Data extracted from a collection
• • • • •

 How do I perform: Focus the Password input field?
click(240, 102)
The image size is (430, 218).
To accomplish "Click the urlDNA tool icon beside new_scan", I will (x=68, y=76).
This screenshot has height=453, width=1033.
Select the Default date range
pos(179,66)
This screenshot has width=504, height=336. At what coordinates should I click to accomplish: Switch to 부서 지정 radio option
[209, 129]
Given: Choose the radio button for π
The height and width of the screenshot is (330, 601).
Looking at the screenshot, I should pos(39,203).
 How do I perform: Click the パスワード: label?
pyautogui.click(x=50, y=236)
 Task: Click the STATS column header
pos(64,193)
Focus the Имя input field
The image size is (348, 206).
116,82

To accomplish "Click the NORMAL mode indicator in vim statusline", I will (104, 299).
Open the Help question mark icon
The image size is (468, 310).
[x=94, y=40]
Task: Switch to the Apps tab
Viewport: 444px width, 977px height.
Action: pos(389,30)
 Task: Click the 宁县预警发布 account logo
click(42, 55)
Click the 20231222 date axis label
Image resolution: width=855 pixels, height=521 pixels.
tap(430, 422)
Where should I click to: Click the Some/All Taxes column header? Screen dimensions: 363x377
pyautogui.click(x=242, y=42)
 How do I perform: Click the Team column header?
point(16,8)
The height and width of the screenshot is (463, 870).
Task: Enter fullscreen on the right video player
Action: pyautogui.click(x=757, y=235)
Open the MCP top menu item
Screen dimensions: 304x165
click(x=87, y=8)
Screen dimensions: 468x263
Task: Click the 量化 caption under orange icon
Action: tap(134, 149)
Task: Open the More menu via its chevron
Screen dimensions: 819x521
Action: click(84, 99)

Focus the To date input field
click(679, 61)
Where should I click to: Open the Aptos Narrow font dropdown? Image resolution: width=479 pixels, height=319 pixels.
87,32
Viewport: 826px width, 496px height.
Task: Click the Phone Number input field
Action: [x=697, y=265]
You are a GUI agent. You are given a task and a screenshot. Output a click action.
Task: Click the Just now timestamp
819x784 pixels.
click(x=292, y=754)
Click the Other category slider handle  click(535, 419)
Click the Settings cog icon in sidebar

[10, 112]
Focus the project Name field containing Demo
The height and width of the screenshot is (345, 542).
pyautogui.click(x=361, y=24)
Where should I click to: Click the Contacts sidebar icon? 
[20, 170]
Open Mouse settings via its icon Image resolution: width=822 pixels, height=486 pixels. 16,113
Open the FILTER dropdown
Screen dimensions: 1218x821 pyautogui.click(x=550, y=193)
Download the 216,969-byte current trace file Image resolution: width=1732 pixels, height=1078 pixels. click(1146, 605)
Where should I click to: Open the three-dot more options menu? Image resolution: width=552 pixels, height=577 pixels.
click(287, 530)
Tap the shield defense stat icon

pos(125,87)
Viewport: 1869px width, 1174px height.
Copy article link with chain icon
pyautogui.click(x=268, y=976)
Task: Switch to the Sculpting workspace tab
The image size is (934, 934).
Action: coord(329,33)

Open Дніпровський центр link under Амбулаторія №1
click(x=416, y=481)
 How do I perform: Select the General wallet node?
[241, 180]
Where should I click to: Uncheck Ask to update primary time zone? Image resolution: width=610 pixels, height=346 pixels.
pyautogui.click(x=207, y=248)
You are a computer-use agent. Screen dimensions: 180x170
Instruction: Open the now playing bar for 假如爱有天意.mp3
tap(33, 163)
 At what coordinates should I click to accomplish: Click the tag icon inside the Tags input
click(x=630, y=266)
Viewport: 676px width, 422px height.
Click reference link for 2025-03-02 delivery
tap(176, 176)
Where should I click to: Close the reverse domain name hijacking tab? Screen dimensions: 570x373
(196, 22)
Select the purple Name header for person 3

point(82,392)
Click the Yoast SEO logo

• • • • •

- _PROMPT_:
Repeat every line of the records above word for word.

- _ANSWER TO THE PROBLEM_:
 How do I perform: Focus the Password input field?
click(240, 102)
The image size is (430, 218).
To accomplish "Click the urlDNA tool icon beside new_scan", I will (x=68, y=76).
This screenshot has height=453, width=1033.
Select the Default date range
pos(179,66)
This screenshot has width=504, height=336. At what coordinates should I click to accomplish: Switch to 부서 지정 radio option
[209, 129]
Given: Choose the radio button for π
The height and width of the screenshot is (330, 601).
Looking at the screenshot, I should pos(39,203).
 How do I perform: Click the パスワード: label?
pyautogui.click(x=50, y=236)
 Task: Click the STATS column header
pos(64,193)
Focus the Имя input field
The image size is (348, 206).
116,82

To accomplish "Click the NORMAL mode indicator in vim statusline", I will (104, 299).
Open the Help question mark icon
The image size is (468, 310).
[x=94, y=40]
Task: Switch to the Apps tab
Viewport: 444px width, 977px height.
Action: pos(389,30)
 Task: Click the 宁县预警发布 account logo
click(42, 55)
Click the 20231222 date axis label
Image resolution: width=855 pixels, height=521 pixels.
tap(430, 422)
Where should I click to: Click the Some/All Taxes column header? Screen dimensions: 363x377
pyautogui.click(x=242, y=42)
 How do I perform: Click the Team column header?
point(16,8)
The height and width of the screenshot is (463, 870).
Task: Enter fullscreen on the right video player
Action: pyautogui.click(x=757, y=235)
Open the MCP top menu item
Screen dimensions: 304x165
click(x=87, y=8)
Screen dimensions: 468x263
Task: Click the 量化 caption under orange icon
Action: tap(134, 149)
Task: Open the More menu via its chevron
Screen dimensions: 819x521
Action: click(84, 99)

Focus the To date input field
click(679, 61)
Where should I click to: Open the Aptos Narrow font dropdown? Image resolution: width=479 pixels, height=319 pixels.
87,32
Viewport: 826px width, 496px height.
Task: Click the Phone Number input field
Action: [x=697, y=265]
You are a GUI agent. You are given a task and a screenshot. Output a click action.
Task: Click the Just now timestamp
819x784 pixels.
click(x=292, y=754)
Click the Other category slider handle  click(535, 419)
Click the Settings cog icon in sidebar

[10, 112]
Focus the project Name field containing Demo
The height and width of the screenshot is (345, 542).
pyautogui.click(x=361, y=24)
Where should I click to: Click the Contacts sidebar icon? 
[20, 170]
Open Mouse settings via its icon Image resolution: width=822 pixels, height=486 pixels. 16,113
Open the FILTER dropdown
Screen dimensions: 1218x821 pyautogui.click(x=550, y=193)
Download the 216,969-byte current trace file Image resolution: width=1732 pixels, height=1078 pixels. click(1146, 605)
Where should I click to: Open the three-dot more options menu? Image resolution: width=552 pixels, height=577 pixels.
click(287, 530)
Tap the shield defense stat icon

pos(125,87)
Viewport: 1869px width, 1174px height.
Copy article link with chain icon
pyautogui.click(x=268, y=976)
Task: Switch to the Sculpting workspace tab
The image size is (934, 934).
Action: coord(329,33)

Open Дніпровський центр link under Амбулаторія №1
click(x=416, y=481)
 How do I perform: Select the General wallet node?
[241, 180]
Where should I click to: Uncheck Ask to update primary time zone? Image resolution: width=610 pixels, height=346 pixels.
pyautogui.click(x=207, y=248)
You are a computer-use agent. Screen dimensions: 180x170
Instruction: Open the now playing bar for 假如爱有天意.mp3
tap(33, 163)
 At what coordinates should I click to accomplish: Click the tag icon inside the Tags input
click(x=630, y=266)
Viewport: 676px width, 422px height.
Click reference link for 2025-03-02 delivery
tap(176, 176)
Where should I click to: Close the reverse domain name hijacking tab? Screen dimensions: 570x373
(196, 22)
Select the purple Name header for person 3

point(82,392)
Click the Yoast SEO logo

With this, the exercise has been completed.